Earnings at e-Ink, the Cambridge company that makes the screens for nearly all of the world’s e-readers, dropped last quarter for the first time since 2009 — a loss of $28.5 million, compared with net income of $57 million in the previous year’s first quarter, and down nearly as much from the previous quarter. Chairman Scott Liu blamed the loss on Amazon, according to the Taipei Times’ Amy Su.

“Our major customer was too optimistic about its sales in the fourth quarter of last year and ordered too much from us,” Liu is quoted as saying. “We believe our major customer will launch a new product in the third quarter as usual, which may drive up replacement purchases and attract new buyers.” An isights.org post translates that as “e-Ink is still making screens, but their ‘clients’ aren’t buying them, because their clients’ customers aren’t buying them.”

The same post quotes criticisms of e-Ink’s product by Michael Bove of MIT’s Media Lab, including the screens’ low contrast, slow refresh and accumulation of “artifacts” over time, and questions anew e-Ink’s assertion that readers will always want the dedicated feel of e-Ink over an LCD screen device that can do more things (for instance, Web browsing) but deliver a less satisfying long-form text experience. Bove’s critique gets some backing from the numbers, which show Apple’s iPad with 68 percent of the market for such devices and 80 percent of the profits, while the Kindle Fire, which doesn’t have an e-Ink screen, gets a lot of credit for keeping Amazon competitive.

On the other hand, Apple took out a patent not long ago for a hybrid LCD and e-Ink screen, and there’s some buzz about LG’s new flexible e-Ink display heading into mass production.

Sriram K. Peruvemba, vice president of marketing for e-Ink, didn’t respond to a message left Wednesday.

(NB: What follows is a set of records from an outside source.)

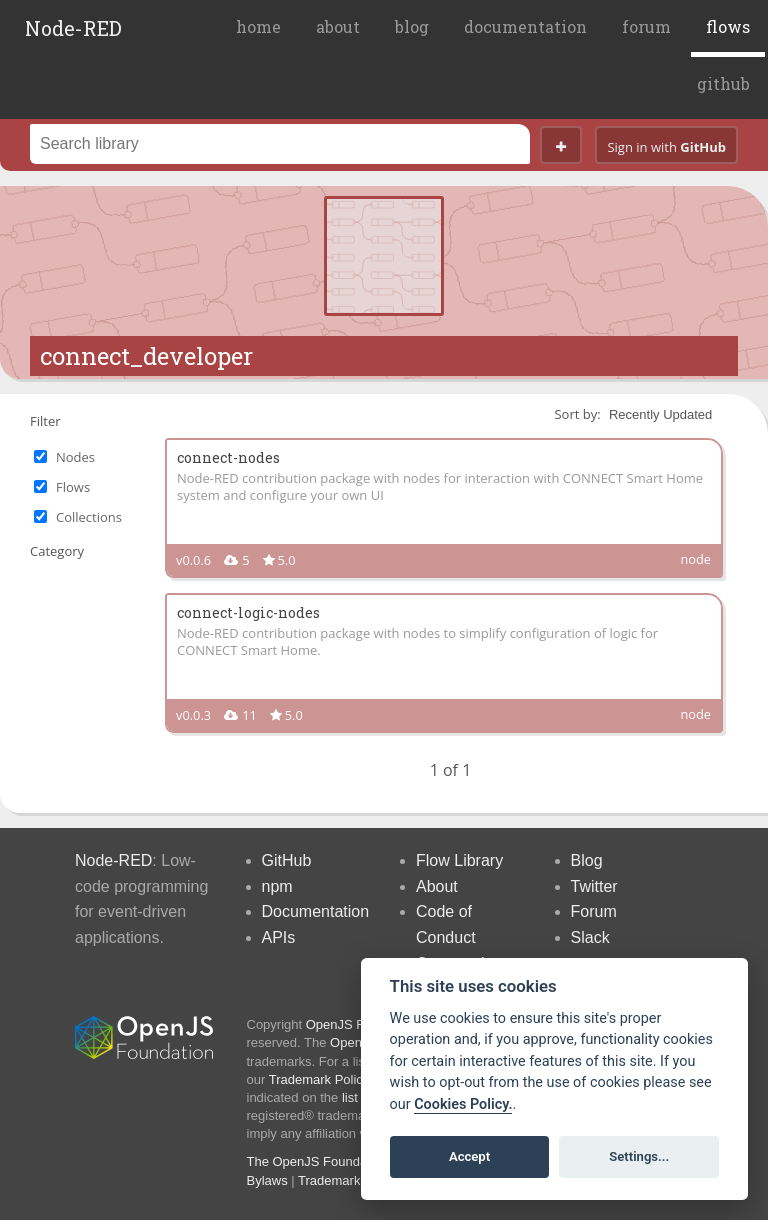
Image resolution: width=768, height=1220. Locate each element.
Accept (469, 1156)
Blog (587, 860)
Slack (590, 937)
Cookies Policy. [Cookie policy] (463, 1104)
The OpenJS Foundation (318, 1161)
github (723, 83)
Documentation (316, 911)
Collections (89, 517)
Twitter (594, 886)
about (338, 26)
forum (646, 26)
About (437, 886)
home (258, 26)
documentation (525, 26)
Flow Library (459, 860)
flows (728, 26)
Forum (594, 911)
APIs (279, 937)
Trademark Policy (319, 1079)
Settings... (639, 1156)
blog (412, 26)
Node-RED (73, 28)
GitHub (287, 860)
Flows (73, 487)
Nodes (75, 457)
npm (277, 886)
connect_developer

Cambridge’s three charter schools are succeeding with the help of Harvard graduates, writes The Harvard Crimson’s Kerry M. Flynn. “From their inception, Cambridge-based charter schools have been shaped by Harvard alumni … These schools have taken advantage of the university’s academic rigor, student population, and innovative faculty, a relationship that has benefited both the charter schools and members of the Harvard community,” Flynn writes, explaining how one charter school official, Harvard grad Caleb Hurst-Hiller, has “helped secure CCSC’s relationship with Harvard — what many Cambridge educators call a ‘pipeline’ between the charter schools and Harvard.”